BDA3 Chapter 3 Exercise 8

Here’s my solution to exercise 8, chapter 3, of Gelman’s Bayesian Data Analysis (BDA), 3rd edition. There are solutions to some of the exercises on the book’s webpage.

\(\DeclareMathOperator{\dbinomial}{Binomial} \DeclareMathOperator{\dbern}{Bernoulli} \DeclareMathOperator{\dpois}{Poisson} \DeclareMathOperator{\dnorm}{Normal} \DeclareMathOperator{\dt}{t} \DeclareMathOperator{\dcauchy}{Cauchy} \DeclareMathOperator{\dexponential}{Exp} \DeclareMathOperator{\duniform}{Uniform} \DeclareMathOperator{\dgamma}{Gamma} \DeclareMathOperator{\dinvgamma}{InvGamma} \DeclareMathOperator{\invlogit}{InvLogit} \DeclareMathOperator{\logit}{Logit} \DeclareMathOperator{\ddirichlet}{Dirichlet} \DeclareMathOperator{\dbeta}{Beta}\)

You can download the full dataset shown in table 3.3. Let’s load it into a dataframe and select just the residential data, as suggested.

df0 <- read_csv('data/chapter_03_exercise_08.csv') %>% 
  mutate(
    type = as_factor(
      type, 
      levels = c('residential', 'fairly_busy', 'busy'), 
      ordered = TRUE
    ),
    bikes = as.integer(bikes),
    other = as.integer(other)
  )

df <- df0 %>% 
  filter(type == 'residential') %>% 
  mutate(
    total = bikes + other,
    bike_fraction = bikes / total,
    other_fraction = other / total
  )

Here are the first few rows with each value of bike_route.

type bike_route bikes other total bike_fraction other_fraction
residential TRUE 16 58 74 0.2162162 0.7837838
residential TRUE 9 90 99 0.0909091 0.9090909
residential TRUE 10 48 58 0.1724138 0.8275862
residential FALSE 12 113 125 0.0960000 0.9040000
residential FALSE 1 18 19 0.0526316 0.9473684
residential FALSE 2 14 16 0.1250000 0.8750000

We’ll use an uninformative gamma prior with a Poisson likelihood for the counts.
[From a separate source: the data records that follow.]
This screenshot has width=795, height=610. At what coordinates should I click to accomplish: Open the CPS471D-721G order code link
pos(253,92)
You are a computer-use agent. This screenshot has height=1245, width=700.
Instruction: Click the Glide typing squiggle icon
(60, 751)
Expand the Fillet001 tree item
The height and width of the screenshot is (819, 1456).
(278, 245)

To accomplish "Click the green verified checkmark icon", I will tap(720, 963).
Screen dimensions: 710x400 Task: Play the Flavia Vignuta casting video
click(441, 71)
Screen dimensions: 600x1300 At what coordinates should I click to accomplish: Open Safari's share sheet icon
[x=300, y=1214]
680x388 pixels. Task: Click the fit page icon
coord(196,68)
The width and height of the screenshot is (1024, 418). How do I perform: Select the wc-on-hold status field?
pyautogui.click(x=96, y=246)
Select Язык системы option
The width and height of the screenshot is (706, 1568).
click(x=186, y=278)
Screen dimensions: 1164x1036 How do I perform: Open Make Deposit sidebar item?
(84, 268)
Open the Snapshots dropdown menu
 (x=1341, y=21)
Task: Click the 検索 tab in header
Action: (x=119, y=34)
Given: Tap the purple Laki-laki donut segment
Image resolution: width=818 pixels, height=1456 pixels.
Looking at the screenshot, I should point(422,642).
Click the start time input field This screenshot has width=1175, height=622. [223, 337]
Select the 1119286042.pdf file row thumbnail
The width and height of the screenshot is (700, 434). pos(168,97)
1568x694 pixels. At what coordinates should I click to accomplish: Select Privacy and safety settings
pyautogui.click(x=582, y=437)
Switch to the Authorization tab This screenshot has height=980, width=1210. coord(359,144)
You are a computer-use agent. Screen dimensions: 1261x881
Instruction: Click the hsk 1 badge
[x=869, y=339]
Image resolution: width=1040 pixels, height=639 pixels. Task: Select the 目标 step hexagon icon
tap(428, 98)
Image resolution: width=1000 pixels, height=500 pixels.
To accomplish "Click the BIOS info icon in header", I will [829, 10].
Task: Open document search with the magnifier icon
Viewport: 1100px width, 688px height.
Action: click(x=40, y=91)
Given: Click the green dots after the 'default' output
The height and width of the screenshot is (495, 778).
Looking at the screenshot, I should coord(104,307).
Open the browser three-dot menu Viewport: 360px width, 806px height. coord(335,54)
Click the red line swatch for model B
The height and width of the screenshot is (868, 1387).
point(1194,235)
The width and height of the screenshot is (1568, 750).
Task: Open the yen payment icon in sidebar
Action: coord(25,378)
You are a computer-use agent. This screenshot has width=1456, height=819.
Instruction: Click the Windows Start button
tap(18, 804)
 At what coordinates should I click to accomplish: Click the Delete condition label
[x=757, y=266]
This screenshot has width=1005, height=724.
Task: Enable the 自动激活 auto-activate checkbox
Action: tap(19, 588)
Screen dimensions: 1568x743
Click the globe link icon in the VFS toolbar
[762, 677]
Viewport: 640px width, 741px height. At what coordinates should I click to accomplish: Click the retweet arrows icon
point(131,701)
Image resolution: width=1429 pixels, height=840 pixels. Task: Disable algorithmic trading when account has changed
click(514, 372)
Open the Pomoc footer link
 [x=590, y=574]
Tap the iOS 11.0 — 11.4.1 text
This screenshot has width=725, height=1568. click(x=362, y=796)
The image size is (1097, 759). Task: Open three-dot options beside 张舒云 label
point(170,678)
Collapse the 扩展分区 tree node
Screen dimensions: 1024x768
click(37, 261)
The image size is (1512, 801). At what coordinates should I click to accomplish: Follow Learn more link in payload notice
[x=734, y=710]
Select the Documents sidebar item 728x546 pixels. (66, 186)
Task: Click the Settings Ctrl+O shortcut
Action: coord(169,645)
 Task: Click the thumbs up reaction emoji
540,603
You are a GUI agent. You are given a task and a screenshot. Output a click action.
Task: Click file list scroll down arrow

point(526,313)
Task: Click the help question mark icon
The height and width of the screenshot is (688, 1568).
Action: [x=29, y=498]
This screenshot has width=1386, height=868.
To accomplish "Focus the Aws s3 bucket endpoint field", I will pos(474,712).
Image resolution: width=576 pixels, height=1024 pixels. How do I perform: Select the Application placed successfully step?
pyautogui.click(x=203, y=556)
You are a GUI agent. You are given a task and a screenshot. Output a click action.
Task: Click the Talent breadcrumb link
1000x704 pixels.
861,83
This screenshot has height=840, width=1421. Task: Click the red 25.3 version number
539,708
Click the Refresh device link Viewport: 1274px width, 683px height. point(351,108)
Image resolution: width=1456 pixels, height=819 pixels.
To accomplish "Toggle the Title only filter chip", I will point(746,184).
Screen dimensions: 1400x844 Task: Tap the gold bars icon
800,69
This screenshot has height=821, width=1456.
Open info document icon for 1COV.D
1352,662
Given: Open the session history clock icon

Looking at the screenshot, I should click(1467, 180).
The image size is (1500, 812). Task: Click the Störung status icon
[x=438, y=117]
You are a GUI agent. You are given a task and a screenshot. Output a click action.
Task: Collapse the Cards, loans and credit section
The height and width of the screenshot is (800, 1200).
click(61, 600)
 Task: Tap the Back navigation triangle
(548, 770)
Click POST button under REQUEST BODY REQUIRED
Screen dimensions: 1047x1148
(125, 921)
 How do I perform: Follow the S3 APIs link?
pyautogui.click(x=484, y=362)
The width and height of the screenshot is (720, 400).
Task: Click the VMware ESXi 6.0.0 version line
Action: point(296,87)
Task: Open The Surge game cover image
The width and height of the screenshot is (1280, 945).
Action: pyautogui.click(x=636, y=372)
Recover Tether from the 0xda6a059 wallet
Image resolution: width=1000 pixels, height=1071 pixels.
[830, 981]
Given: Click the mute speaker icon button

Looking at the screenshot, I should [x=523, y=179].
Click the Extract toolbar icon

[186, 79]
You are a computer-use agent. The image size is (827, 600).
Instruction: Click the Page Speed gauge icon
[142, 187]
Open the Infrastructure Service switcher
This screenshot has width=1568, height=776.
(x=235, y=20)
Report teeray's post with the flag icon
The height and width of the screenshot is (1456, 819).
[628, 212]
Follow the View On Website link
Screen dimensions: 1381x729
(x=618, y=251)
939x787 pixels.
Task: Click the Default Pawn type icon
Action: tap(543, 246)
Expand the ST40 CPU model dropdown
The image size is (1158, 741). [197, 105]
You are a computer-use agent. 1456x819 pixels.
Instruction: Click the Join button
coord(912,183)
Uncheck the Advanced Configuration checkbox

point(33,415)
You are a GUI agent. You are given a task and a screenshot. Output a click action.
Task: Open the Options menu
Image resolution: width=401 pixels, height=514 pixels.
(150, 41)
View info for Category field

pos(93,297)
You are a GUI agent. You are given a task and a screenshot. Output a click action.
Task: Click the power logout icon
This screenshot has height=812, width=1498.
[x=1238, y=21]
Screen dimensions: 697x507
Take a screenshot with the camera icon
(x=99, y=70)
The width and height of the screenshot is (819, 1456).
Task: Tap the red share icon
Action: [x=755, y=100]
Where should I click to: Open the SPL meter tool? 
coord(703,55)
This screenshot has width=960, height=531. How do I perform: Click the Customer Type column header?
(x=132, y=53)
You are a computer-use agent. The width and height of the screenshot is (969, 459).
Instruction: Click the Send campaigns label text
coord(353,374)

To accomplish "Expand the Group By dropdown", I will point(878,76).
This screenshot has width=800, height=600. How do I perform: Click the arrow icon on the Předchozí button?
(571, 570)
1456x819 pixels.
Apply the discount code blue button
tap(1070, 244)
The posterior can then be calculated as follows.

draws <- 10000

shape_prior <- 2
rate_prior <- 0

posterior <- function(data, draws = 10000) {
  
  bikes <- data %>% pull(bikes)
  other <- data %>% pull(other)
  n <- data %>% pull(n)
  
  tibble(draw = 1:draws) %>%
    mutate(
      theta_bike = rgamma(draws, bikes, n),
      theta_other = rgamma(draws, other, n),
      mu = rpois(draws, theta_bike),
      p = theta_bike / (theta_bike + theta_other)
    )
  
}

posterior_draws <- df %>% 
  group_by(bike_route) %>% 
  summarise(
    bikes = sum(bikes) + shape_prior,
    other = sum(other) + shape_prior,
    n = n() + rate_prior
  ) %>% 
  nest(-bike_route) %>% 
  mutate(draws = map(data, posterior, draws)) %>% 
  unnest(draws)

Plotting posterior predictive draws of \(\theta_y\) and \(\theta_z\), we can see that there seems to be quite a difference.

posterior_draws %>% 
  ggplot() +
  aes(mu, fill = bike_route) +
  geom_bar(position = 'identity', alpha = 0.75) +
  labs(
    x = 'Bike count',
    y = 'Count',
    fill = 'Has bike route?',
    title = 'Posterior expectation of bike count'
  )

To quantify this difference, we’ll have to match up our posterior draws for \(\theta_y\) and \(\theta_z\).

difference <- posterior_draws %>% 
  select(draw, bike_route, mu) %>% 
  spread(bike_route, mu) %>% 
  mutate(difference = `TRUE` - `FALSE`) 

The difference \(\mu_y - \mu_z\) has the following 95% credible interval:

difference %>% 
  pull(difference) %>% 
  quantile(probs = c(0.05, 0.5, 0.95))
 5% 50% 95% 
  6  15  24